## Your assignment:
Given the records below, transcribe each of them exactly.

Input Block Start

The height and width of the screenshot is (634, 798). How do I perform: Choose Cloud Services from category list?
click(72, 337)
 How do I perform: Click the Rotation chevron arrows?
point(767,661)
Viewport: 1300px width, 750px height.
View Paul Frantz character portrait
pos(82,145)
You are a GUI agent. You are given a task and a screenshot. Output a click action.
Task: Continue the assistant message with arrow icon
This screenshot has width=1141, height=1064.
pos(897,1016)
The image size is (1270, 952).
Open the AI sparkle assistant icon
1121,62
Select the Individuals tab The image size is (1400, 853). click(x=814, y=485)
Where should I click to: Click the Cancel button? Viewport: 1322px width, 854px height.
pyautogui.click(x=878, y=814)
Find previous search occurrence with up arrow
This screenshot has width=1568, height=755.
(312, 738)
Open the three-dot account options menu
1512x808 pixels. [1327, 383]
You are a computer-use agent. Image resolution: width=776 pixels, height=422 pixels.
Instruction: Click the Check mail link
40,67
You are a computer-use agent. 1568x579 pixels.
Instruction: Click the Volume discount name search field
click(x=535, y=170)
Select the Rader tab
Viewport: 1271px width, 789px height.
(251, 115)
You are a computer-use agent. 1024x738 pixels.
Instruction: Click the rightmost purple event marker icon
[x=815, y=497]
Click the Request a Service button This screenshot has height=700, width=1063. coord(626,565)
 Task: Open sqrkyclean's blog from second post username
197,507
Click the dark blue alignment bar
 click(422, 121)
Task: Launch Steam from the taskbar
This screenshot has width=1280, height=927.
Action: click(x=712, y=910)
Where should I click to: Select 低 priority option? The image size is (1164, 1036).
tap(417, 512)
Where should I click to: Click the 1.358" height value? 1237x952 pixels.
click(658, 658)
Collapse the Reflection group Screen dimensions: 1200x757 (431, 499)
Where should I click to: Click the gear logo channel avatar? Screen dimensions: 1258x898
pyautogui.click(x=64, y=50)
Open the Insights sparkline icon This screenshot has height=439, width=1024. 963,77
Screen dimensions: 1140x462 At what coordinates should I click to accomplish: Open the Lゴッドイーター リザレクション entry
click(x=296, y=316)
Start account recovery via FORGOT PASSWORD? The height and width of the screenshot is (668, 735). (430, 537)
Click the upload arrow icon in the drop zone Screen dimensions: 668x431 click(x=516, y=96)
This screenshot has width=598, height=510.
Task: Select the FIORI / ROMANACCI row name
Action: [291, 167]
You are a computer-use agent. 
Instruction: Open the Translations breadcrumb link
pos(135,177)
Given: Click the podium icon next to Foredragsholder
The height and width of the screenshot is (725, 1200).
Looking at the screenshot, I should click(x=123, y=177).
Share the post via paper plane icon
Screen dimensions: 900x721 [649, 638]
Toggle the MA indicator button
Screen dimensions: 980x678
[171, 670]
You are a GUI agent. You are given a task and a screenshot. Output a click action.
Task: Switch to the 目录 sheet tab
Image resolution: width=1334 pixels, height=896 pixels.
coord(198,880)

Input Block End

## Solution to this task:
The height and width of the screenshot is (634, 798). How do I perform: Choose Cloud Services from category list?
click(72, 337)
 How do I perform: Click the Rotation chevron arrows?
point(767,661)
Viewport: 1300px width, 750px height.
View Paul Frantz character portrait
pos(82,145)
You are a GUI agent. You are given a task and a screenshot. Output a click action.
Task: Continue the assistant message with arrow icon
This screenshot has width=1141, height=1064.
pos(897,1016)
The image size is (1270, 952).
Open the AI sparkle assistant icon
1121,62
Select the Individuals tab The image size is (1400, 853). click(x=814, y=485)
Where should I click to: Click the Cancel button? Viewport: 1322px width, 854px height.
pyautogui.click(x=878, y=814)
Find previous search occurrence with up arrow
This screenshot has width=1568, height=755.
(312, 738)
Open the three-dot account options menu
1512x808 pixels. [1327, 383]
You are a computer-use agent. Image resolution: width=776 pixels, height=422 pixels.
Instruction: Click the Check mail link
40,67
You are a computer-use agent. 1568x579 pixels.
Instruction: Click the Volume discount name search field
click(x=535, y=170)
Select the Rader tab
Viewport: 1271px width, 789px height.
(251, 115)
You are a computer-use agent. 1024x738 pixels.
Instruction: Click the rightmost purple event marker icon
[x=815, y=497]
Click the Request a Service button This screenshot has height=700, width=1063. coord(626,565)
 Task: Open sqrkyclean's blog from second post username
197,507
Click the dark blue alignment bar
 click(422, 121)
Task: Launch Steam from the taskbar
This screenshot has width=1280, height=927.
Action: click(x=712, y=910)
Where should I click to: Select 低 priority option? The image size is (1164, 1036).
tap(417, 512)
Where should I click to: Click the 1.358" height value? 1237x952 pixels.
click(658, 658)
Collapse the Reflection group Screen dimensions: 1200x757 (431, 499)
Where should I click to: Click the gear logo channel avatar? Screen dimensions: 1258x898
pyautogui.click(x=64, y=50)
Open the Insights sparkline icon This screenshot has height=439, width=1024. 963,77
Screen dimensions: 1140x462 At what coordinates should I click to accomplish: Open the Lゴッドイーター リザレクション entry
click(x=296, y=316)
Start account recovery via FORGOT PASSWORD? The height and width of the screenshot is (668, 735). (430, 537)
Click the upload arrow icon in the drop zone Screen dimensions: 668x431 click(x=516, y=96)
This screenshot has width=598, height=510.
Task: Select the FIORI / ROMANACCI row name
Action: [291, 167]
You are a computer-use agent. 
Instruction: Open the Translations breadcrumb link
pos(135,177)
Given: Click the podium icon next to Foredragsholder
The height and width of the screenshot is (725, 1200).
Looking at the screenshot, I should click(x=123, y=177).
Share the post via paper plane icon
Screen dimensions: 900x721 [649, 638]
Toggle the MA indicator button
Screen dimensions: 980x678
[171, 670]
You are a GUI agent. You are given a task and a screenshot. Output a click action.
Task: Switch to the 目录 sheet tab
Image resolution: width=1334 pixels, height=896 pixels.
coord(198,880)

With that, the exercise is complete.